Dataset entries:
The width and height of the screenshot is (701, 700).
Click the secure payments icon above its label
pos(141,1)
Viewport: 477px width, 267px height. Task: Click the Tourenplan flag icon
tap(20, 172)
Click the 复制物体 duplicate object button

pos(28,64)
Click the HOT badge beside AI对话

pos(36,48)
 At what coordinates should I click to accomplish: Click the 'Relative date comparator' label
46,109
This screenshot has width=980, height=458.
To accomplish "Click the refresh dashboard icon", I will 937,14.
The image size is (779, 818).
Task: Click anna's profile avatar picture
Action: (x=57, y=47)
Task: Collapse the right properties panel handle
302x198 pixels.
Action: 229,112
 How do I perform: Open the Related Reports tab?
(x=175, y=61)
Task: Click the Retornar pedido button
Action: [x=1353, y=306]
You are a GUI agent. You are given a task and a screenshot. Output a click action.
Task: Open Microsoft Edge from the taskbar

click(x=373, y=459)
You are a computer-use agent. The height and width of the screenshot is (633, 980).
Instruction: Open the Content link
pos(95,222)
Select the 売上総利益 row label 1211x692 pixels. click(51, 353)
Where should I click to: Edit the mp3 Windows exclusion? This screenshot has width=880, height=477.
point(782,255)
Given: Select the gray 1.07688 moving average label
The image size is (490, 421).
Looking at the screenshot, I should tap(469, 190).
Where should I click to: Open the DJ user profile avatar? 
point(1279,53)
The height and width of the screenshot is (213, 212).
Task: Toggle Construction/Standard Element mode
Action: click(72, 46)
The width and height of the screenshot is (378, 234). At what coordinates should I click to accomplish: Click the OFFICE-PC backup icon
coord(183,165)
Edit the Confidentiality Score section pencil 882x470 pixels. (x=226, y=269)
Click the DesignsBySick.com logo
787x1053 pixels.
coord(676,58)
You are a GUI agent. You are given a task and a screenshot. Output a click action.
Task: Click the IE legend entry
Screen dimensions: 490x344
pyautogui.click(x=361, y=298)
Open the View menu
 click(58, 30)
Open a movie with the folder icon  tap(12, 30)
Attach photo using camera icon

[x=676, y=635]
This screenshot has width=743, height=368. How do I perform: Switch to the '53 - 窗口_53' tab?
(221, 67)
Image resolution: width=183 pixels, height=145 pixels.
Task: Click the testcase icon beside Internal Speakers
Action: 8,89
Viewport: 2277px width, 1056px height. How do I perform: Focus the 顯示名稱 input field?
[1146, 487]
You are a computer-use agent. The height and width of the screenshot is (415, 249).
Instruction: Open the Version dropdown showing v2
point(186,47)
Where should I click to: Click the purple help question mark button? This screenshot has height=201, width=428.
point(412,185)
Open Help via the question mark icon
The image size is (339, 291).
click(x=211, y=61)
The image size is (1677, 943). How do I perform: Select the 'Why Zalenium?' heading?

### WHAT IS BEING ASKED
You are asked to copy all of the entries above exactly.

### RESPONSE BELOW
The width and height of the screenshot is (701, 700).
Click the secure payments icon above its label
pos(141,1)
Viewport: 477px width, 267px height. Task: Click the Tourenplan flag icon
tap(20, 172)
Click the 复制物体 duplicate object button

pos(28,64)
Click the HOT badge beside AI对话

pos(36,48)
 At what coordinates should I click to accomplish: Click the 'Relative date comparator' label
46,109
This screenshot has width=980, height=458.
To accomplish "Click the refresh dashboard icon", I will 937,14.
The image size is (779, 818).
Task: Click anna's profile avatar picture
Action: (x=57, y=47)
Task: Collapse the right properties panel handle
302x198 pixels.
Action: 229,112
 How do I perform: Open the Related Reports tab?
(x=175, y=61)
Task: Click the Retornar pedido button
Action: [x=1353, y=306]
You are a GUI agent. You are given a task and a screenshot. Output a click action.
Task: Open Microsoft Edge from the taskbar

click(x=373, y=459)
You are a computer-use agent. The height and width of the screenshot is (633, 980).
Instruction: Open the Content link
pos(95,222)
Select the 売上総利益 row label 1211x692 pixels. click(51, 353)
Where should I click to: Edit the mp3 Windows exclusion? This screenshot has width=880, height=477.
point(782,255)
Given: Select the gray 1.07688 moving average label
The image size is (490, 421).
Looking at the screenshot, I should tap(469, 190).
Where should I click to: Open the DJ user profile avatar? 
point(1279,53)
The height and width of the screenshot is (213, 212).
Task: Toggle Construction/Standard Element mode
Action: click(72, 46)
The width and height of the screenshot is (378, 234). At what coordinates should I click to accomplish: Click the OFFICE-PC backup icon
coord(183,165)
Edit the Confidentiality Score section pencil 882x470 pixels. (x=226, y=269)
Click the DesignsBySick.com logo
787x1053 pixels.
coord(676,58)
You are a GUI agent. You are given a task and a screenshot. Output a click action.
Task: Click the IE legend entry
Screen dimensions: 490x344
pyautogui.click(x=361, y=298)
Open the View menu
 click(58, 30)
Open a movie with the folder icon  tap(12, 30)
Attach photo using camera icon

[x=676, y=635]
This screenshot has width=743, height=368. How do I perform: Switch to the '53 - 窗口_53' tab?
(221, 67)
Image resolution: width=183 pixels, height=145 pixels.
Task: Click the testcase icon beside Internal Speakers
Action: 8,89
Viewport: 2277px width, 1056px height. How do I perform: Focus the 顯示名稱 input field?
[1146, 487]
You are a computer-use agent. The height and width of the screenshot is (415, 249).
Instruction: Open the Version dropdown showing v2
point(186,47)
Where should I click to: Click the purple help question mark button? This screenshot has height=201, width=428.
point(412,185)
Open Help via the question mark icon
The image size is (339, 291).
click(x=211, y=61)
The image size is (1677, 943). How do I perform: Select the 'Why Zalenium?' heading?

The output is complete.